Fig. 4.

Sd–Vg complex is not essential for sal expression in the wing blade. (A) EMSA radiograms of bacterially expressed Sd protein. Wild-type oligonucleotide 311 shifts in the presence of increasing quantities of Sd. Binding is abolished by mutation 311aa or greatly diminished by mutation 311tt. Below the panel, the above oligonucleotide sequences are shown, as well as the sequence of the 311.8n mutant. The mutations are indicated in lowercase. The AT core from the TEA domain (TEF1, TEC1, ABAA) consensus sequences is shaded, and arrows indicate the Sd consensus binding sites.

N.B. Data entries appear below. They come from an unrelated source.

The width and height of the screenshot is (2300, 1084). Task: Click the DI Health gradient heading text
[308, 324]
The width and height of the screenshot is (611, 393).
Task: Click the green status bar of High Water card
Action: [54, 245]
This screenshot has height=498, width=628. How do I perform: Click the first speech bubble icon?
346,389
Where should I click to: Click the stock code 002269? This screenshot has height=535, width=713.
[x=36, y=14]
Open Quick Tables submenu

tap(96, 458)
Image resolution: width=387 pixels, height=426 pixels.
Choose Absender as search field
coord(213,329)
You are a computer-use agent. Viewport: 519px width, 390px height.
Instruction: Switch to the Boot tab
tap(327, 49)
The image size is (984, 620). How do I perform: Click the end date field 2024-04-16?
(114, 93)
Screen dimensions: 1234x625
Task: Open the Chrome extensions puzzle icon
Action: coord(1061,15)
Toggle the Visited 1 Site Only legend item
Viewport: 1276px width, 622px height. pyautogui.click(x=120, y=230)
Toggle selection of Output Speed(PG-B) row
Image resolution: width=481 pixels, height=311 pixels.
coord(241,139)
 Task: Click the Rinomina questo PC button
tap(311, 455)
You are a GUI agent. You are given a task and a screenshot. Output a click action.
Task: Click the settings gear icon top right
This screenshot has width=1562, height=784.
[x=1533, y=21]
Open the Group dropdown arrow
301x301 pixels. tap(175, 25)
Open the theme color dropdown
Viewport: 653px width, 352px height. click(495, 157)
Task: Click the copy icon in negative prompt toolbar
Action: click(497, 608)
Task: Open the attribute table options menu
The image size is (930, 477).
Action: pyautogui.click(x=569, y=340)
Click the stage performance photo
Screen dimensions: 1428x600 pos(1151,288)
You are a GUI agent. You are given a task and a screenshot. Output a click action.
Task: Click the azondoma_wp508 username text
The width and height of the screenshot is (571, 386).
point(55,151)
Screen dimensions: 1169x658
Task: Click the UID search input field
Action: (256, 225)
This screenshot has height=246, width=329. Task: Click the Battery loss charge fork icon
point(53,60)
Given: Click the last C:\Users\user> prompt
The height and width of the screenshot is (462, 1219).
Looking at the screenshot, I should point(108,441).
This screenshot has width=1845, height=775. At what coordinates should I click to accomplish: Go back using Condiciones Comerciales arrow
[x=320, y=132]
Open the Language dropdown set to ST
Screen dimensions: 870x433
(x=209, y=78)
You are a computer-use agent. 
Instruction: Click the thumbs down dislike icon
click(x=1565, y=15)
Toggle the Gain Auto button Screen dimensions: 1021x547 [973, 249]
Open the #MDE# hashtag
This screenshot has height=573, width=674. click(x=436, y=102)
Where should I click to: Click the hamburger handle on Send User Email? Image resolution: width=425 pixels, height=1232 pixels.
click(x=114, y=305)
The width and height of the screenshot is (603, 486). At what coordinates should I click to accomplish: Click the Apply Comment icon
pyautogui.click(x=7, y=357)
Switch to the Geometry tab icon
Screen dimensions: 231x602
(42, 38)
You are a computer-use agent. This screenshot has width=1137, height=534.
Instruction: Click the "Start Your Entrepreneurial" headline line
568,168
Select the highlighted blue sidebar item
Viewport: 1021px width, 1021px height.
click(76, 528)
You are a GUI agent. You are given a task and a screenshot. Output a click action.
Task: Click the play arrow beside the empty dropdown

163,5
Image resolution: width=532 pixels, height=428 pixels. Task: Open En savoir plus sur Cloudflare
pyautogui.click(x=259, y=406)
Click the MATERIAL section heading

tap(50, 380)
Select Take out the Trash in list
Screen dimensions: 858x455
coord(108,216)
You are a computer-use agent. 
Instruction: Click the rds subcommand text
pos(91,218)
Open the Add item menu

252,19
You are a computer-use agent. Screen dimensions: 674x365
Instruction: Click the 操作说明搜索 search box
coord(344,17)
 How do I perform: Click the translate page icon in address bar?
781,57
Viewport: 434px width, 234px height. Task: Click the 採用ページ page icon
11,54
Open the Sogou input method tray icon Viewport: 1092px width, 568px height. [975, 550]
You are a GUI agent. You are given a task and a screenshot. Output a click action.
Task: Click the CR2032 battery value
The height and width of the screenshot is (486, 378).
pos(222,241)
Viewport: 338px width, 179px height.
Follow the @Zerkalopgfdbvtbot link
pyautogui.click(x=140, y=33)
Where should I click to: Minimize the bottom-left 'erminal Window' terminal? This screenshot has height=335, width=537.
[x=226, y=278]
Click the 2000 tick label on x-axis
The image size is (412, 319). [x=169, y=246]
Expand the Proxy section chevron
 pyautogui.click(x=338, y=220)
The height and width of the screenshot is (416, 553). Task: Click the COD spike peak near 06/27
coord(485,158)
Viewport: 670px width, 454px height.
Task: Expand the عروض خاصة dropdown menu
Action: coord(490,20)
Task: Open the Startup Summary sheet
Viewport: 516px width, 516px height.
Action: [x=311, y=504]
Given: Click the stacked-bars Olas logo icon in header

Open arrows indicate Sd binding, whereas open arrowheads indicate the free probe. (B) β-gal expression driven by mutant salE/Pv in third-instar imaginal discs. Sal expression in the same discs is not shown. (C) Expression of Sal (green) and Vg (red) in early third-instar wing imaginal discs with large territories mutant for vg. Red (C′) and green (C″) channels are shown in black and white. Despite the absence of Vg, Sal is expressed in the blade. Orthogonal sections below C′ show the remaining Vg-expressing cells (arrow). Around them, sal-expressing cells appear in a different plane (C″, arrowhead).